Wählerbeschimpfung habe noch keine Stimme zurückerobert, sagte Roberta Metsola SZ Dossier. „Sagen Sie ihnen nicht, dass sie falschliegen. In dem Moment, in dem Sie das tun, zeigen Sie Respektlosigkeit“, riet die Präsidentin des Europäischen Parlaments der Politik. „Und Sie beweisen, dass Sie nichts verstanden haben.“
Ganz Europa, eine Frage: Nämlich ob und wie Wählerinnen und Wähler von den Rändern zurückzugewinnen sind. Metsola folgt jener Schule, wonach die Menschen ihre wichtigsten Anliegen selbst am besten kennen, dafür keine Einflüsterung durch vermeintlich rechte „Narrative“ brauchen – und wonach es Aufgabe der Parteien im Wahlkampf ist, Lösungsvorschläge anzubieten.

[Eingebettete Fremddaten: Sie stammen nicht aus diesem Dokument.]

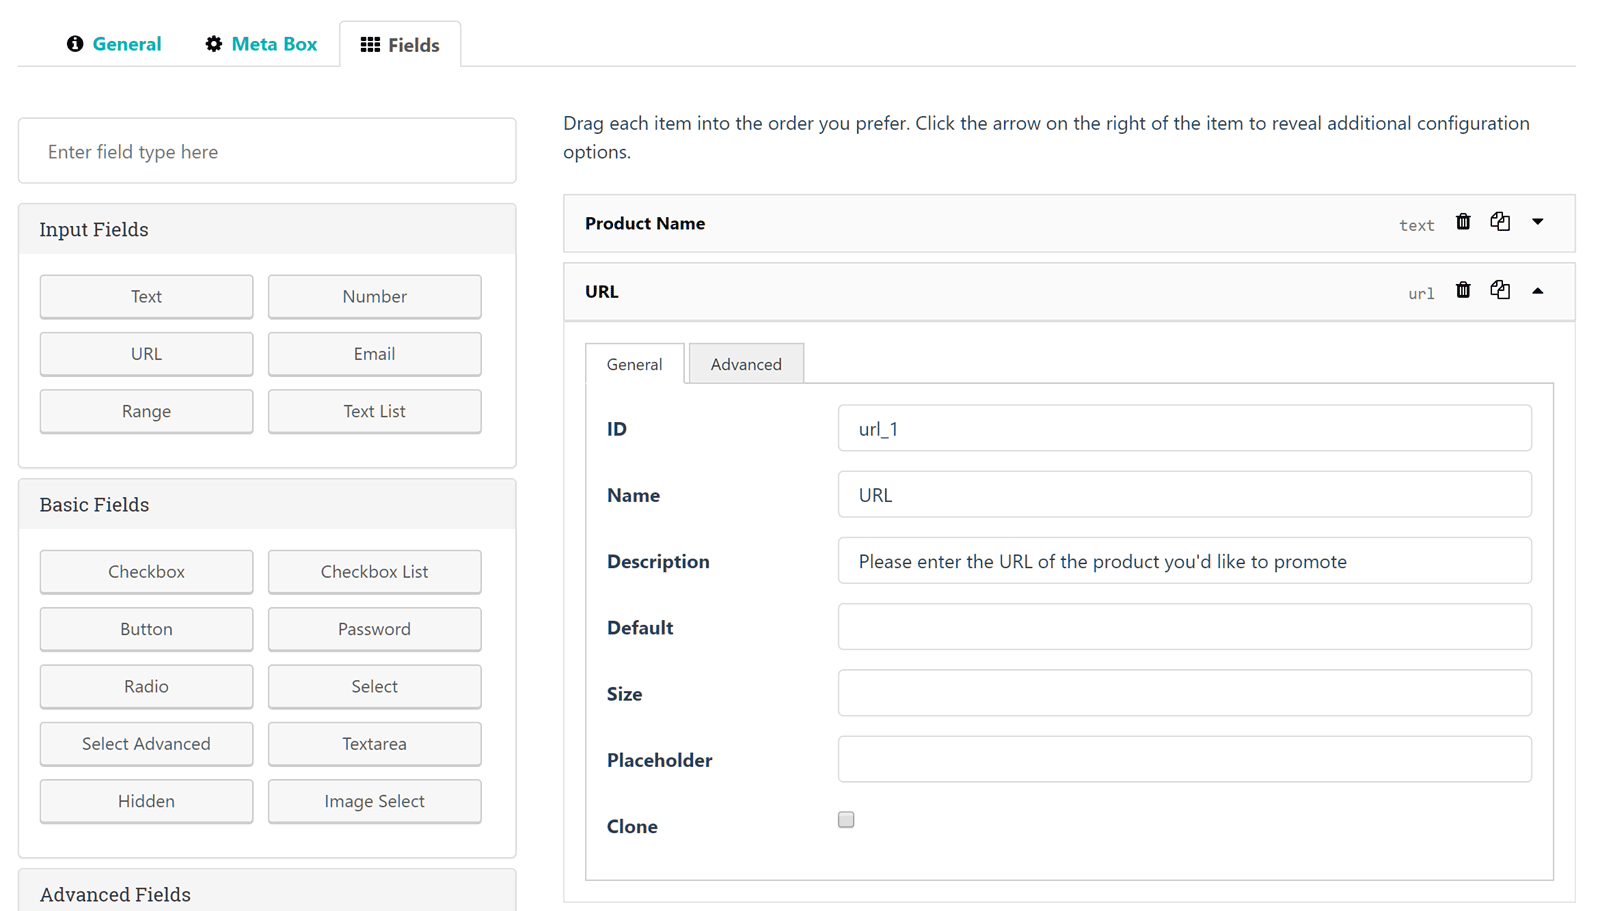
Task: Open the General tab with info icon
Action: point(114,44)

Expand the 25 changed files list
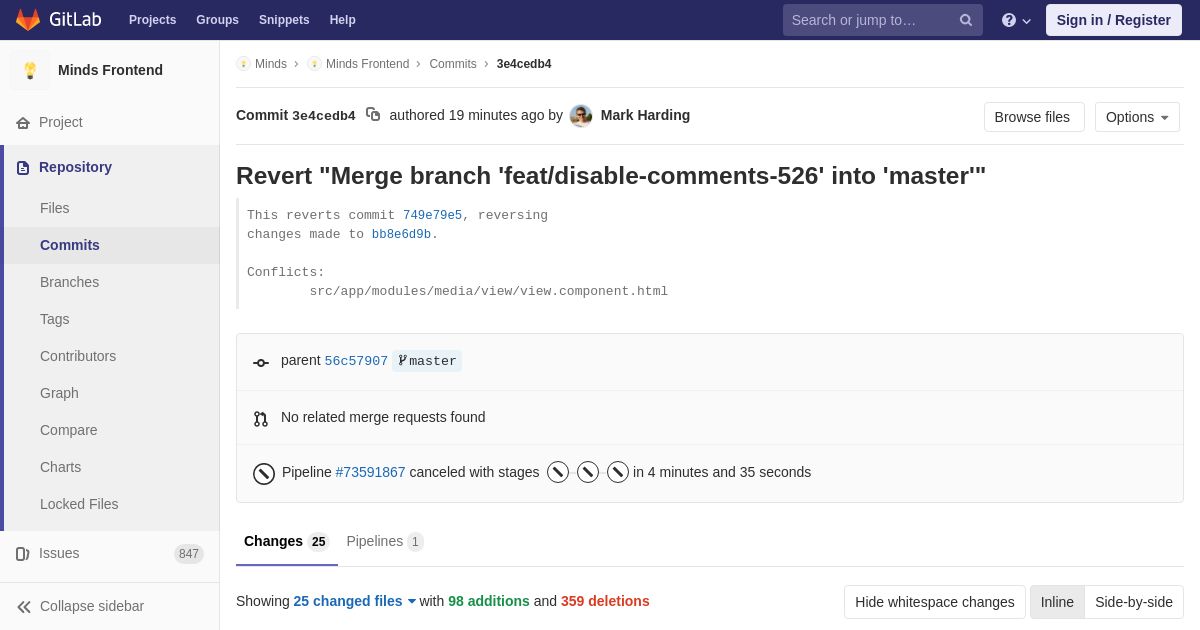(x=354, y=601)
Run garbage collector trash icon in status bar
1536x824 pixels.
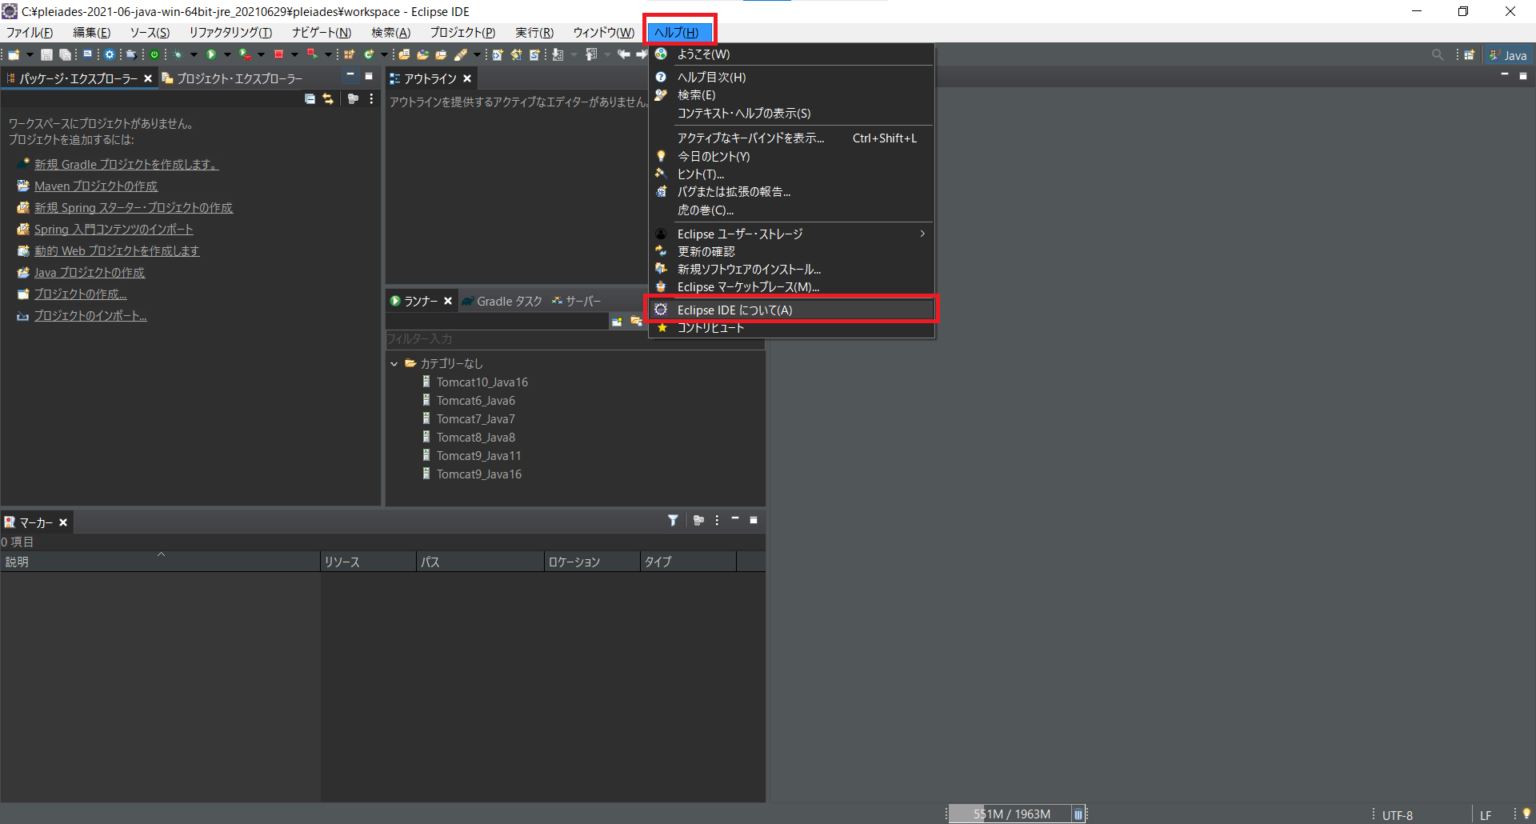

Ignorieren hilft nicht: „Wenn Menschen in einer traditionellen Partei oder Denkrichtung keine Antworten auf ihre dringendsten Anliegen finden, werden sie diese auch nicht wählen“, sagte sie. „Ich möchte das Gegenteil erreichen. Wo Frustrationen geäußert werden, halte ich sie zunächst für richtig.“
Politische Realitäten: Metsola kam gestern während eines Berlin-Besuchs zum Gespräch in unsere Redaktion. Sie steht seit drei Jahren einem Parlament vor, in dem Wähler zuletzt die Ränder stärkten und das Gewicht nach rechts verschoben. Metsola begegnet dieser Herausforderung als Präsidentin, als führende Politikerin der Europäischen Volkspartei und als Abgeordnete und Wahlkämpferin in ihrer Heimat Malta.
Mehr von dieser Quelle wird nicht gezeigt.